Working with an advisory board of playwrights and actors, including Sir Tom Stoppard and Annette Bening, Audible will dedicate the $5m fund to commissioning and developing English-language works by emerging playwrights around the world.
The fund will support the creation of one and two-person audio plays driven by language and voice, in keeping with Audible’s core commitment to "elevating listening experiences through powerful performances of well-composed words". Audible is to start soliciting submissions for fund grants "immediately".
Andy Gaies, Audible’s chief content officer, said: “For two decades, Audible has embraced, celebrated and worked to elevate the artful performance of well-composed words.
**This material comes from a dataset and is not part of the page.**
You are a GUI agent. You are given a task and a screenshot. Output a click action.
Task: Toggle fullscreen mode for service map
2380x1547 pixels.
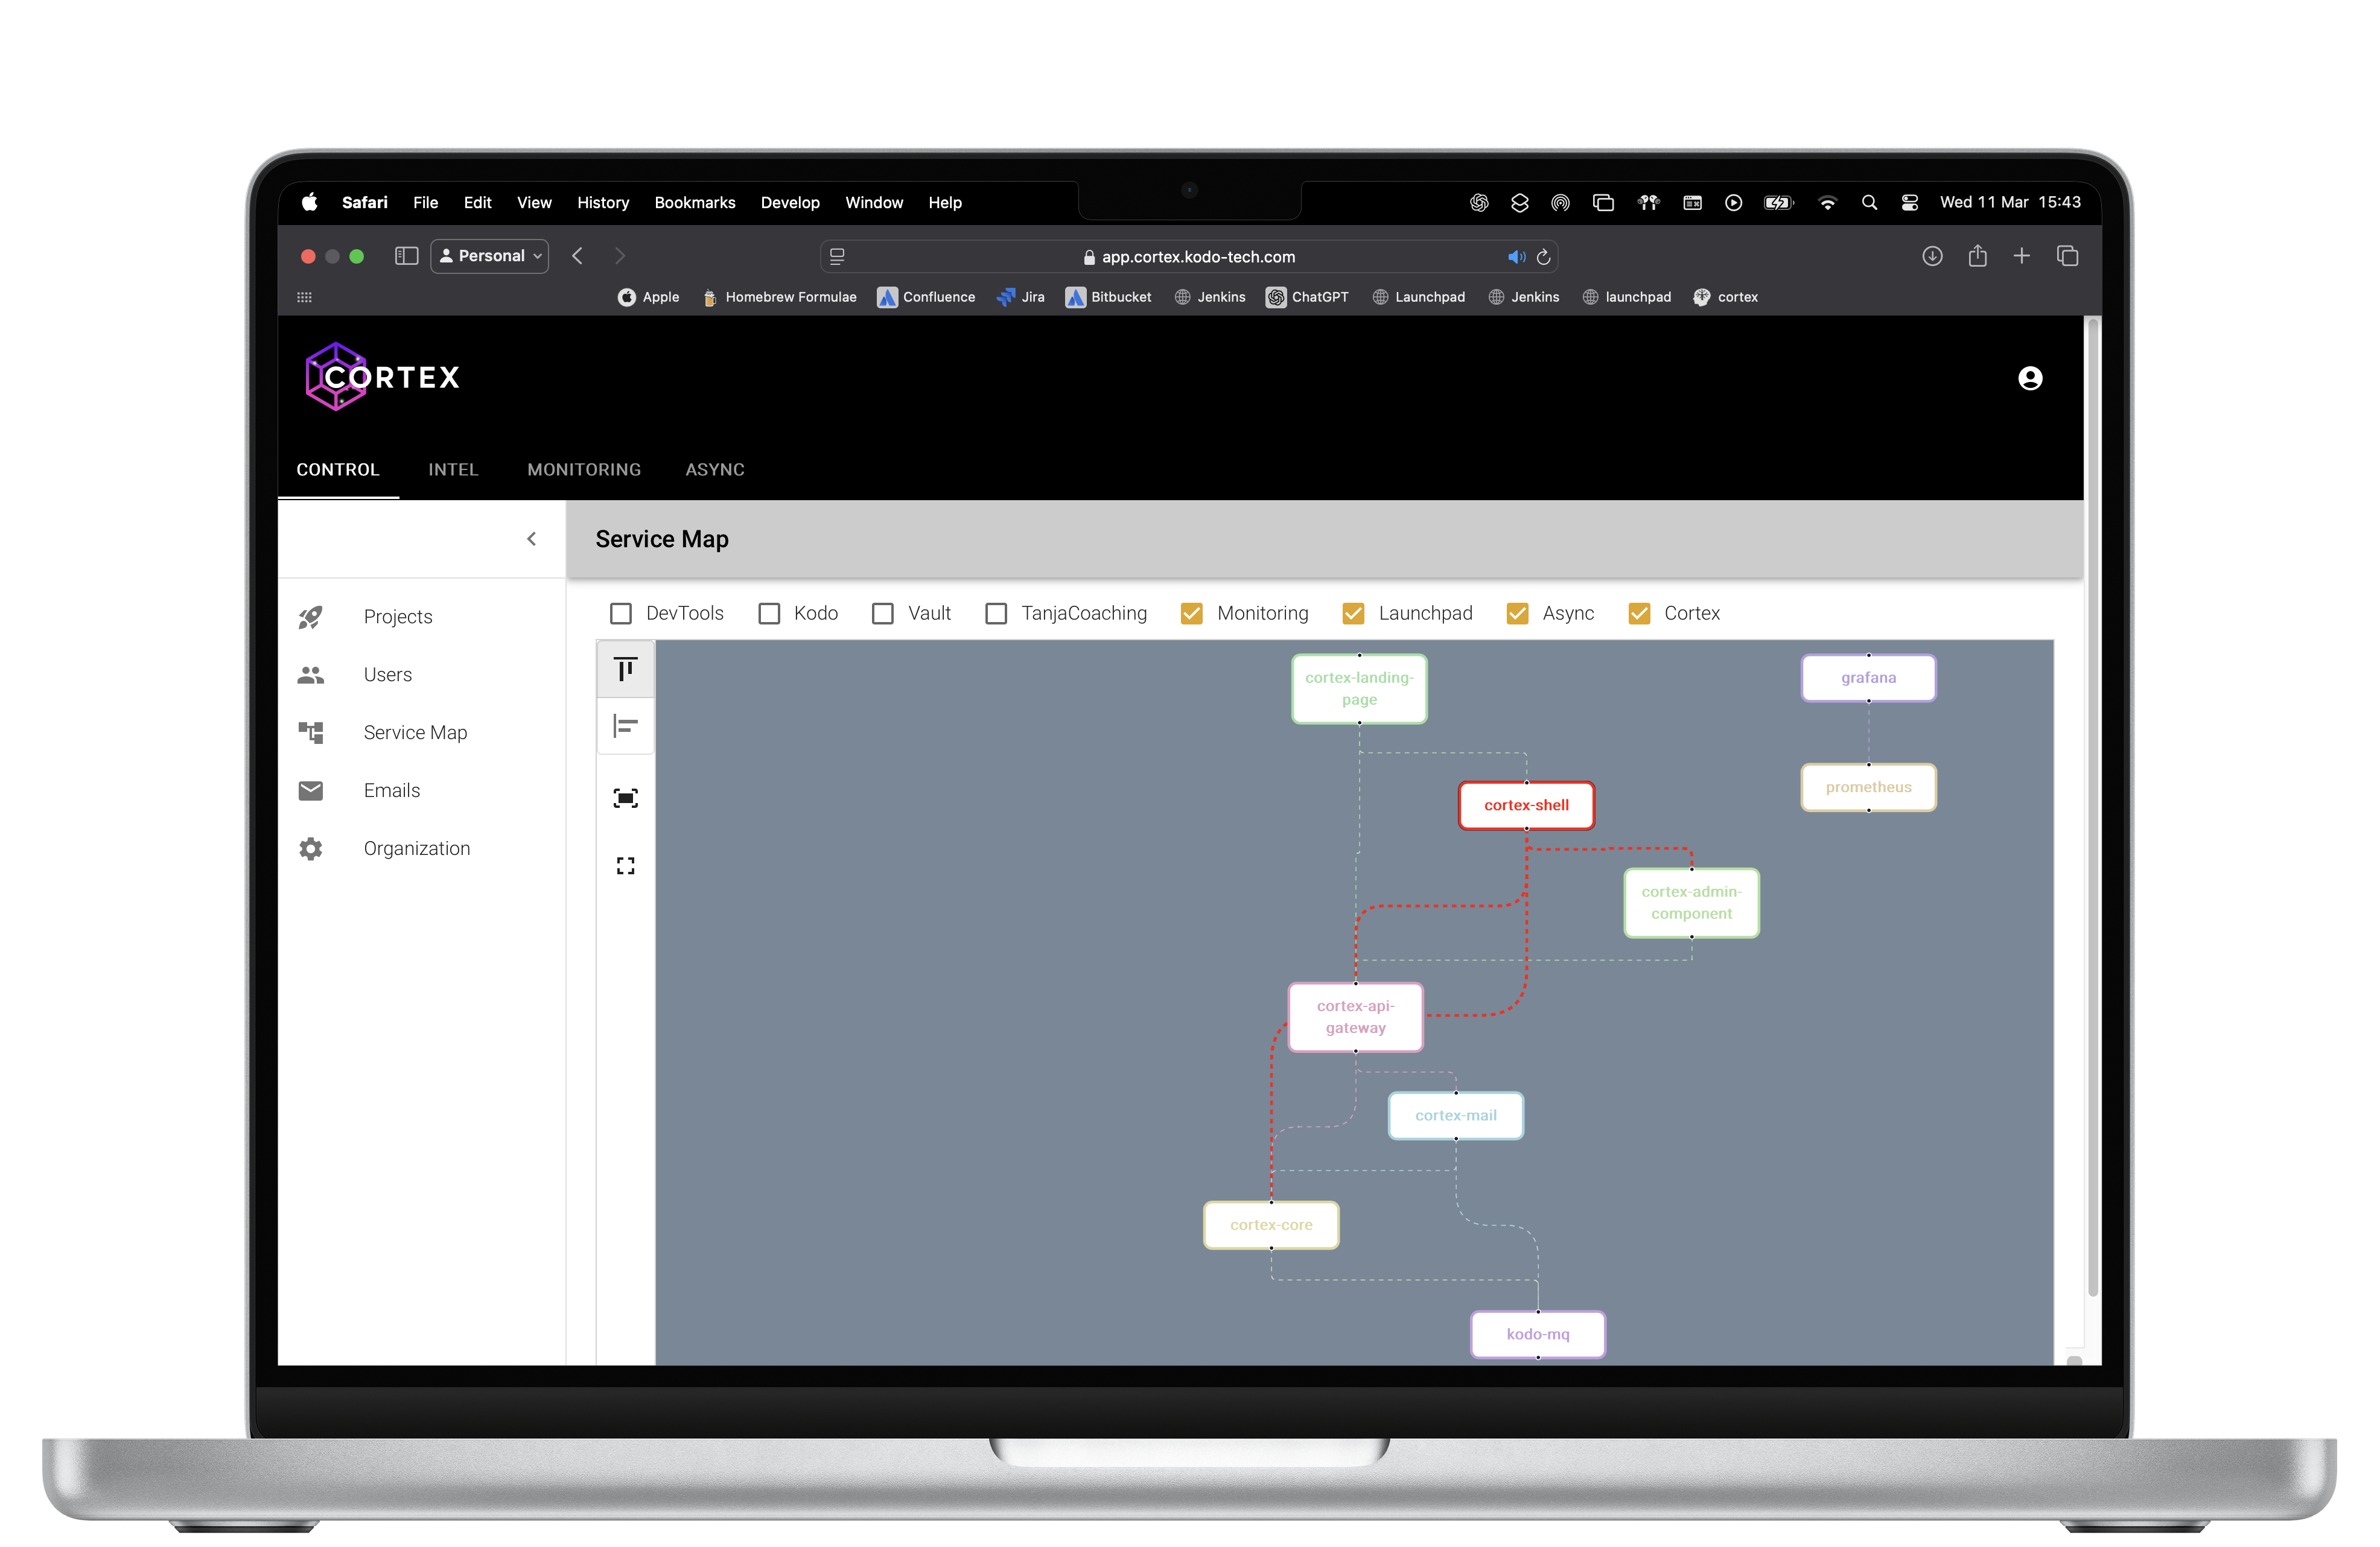point(625,866)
Today we extend that commitment to the world of theater, and to talented playwrights whose words ought to be heard in performance by gifted actors.”
Over the next three years, Audible will work with drama schools and theatre professionals as part of its drive to seek out and support the development of emerging and existing theatre talent. Beyond support for playwrights, the fund will sustain live and in-studio production of the newly created plays. The new initiative will offer established and new playwrights the opportunity to be heard by millions of Audible listeners at a time when both playwrights and theatre companies "increasingly rely upon funding for the arts", a spokesperson said.
Audible will select recipients for grants in collaboration with an advisory board of distinguished talent in the theatre world, including playwrights Sir Tom Stoppard, David Henry Hwang and Lynn Nottage, artistic director Oskar Eustis, actress Annette Bening, and director Leigh Silverman.
Stoppard said: “Audible’s innovative proposal to commission original work for one voice or two voices for both stage and recording studio is welcome news in hard times for arts funding, and it puts the writer at the heart of things."
Silverman added: “This program will expand how audiences view one-person shows. In a solo show the drama unfolds between the story the character intends to be telling and the actual story he or she is telling.”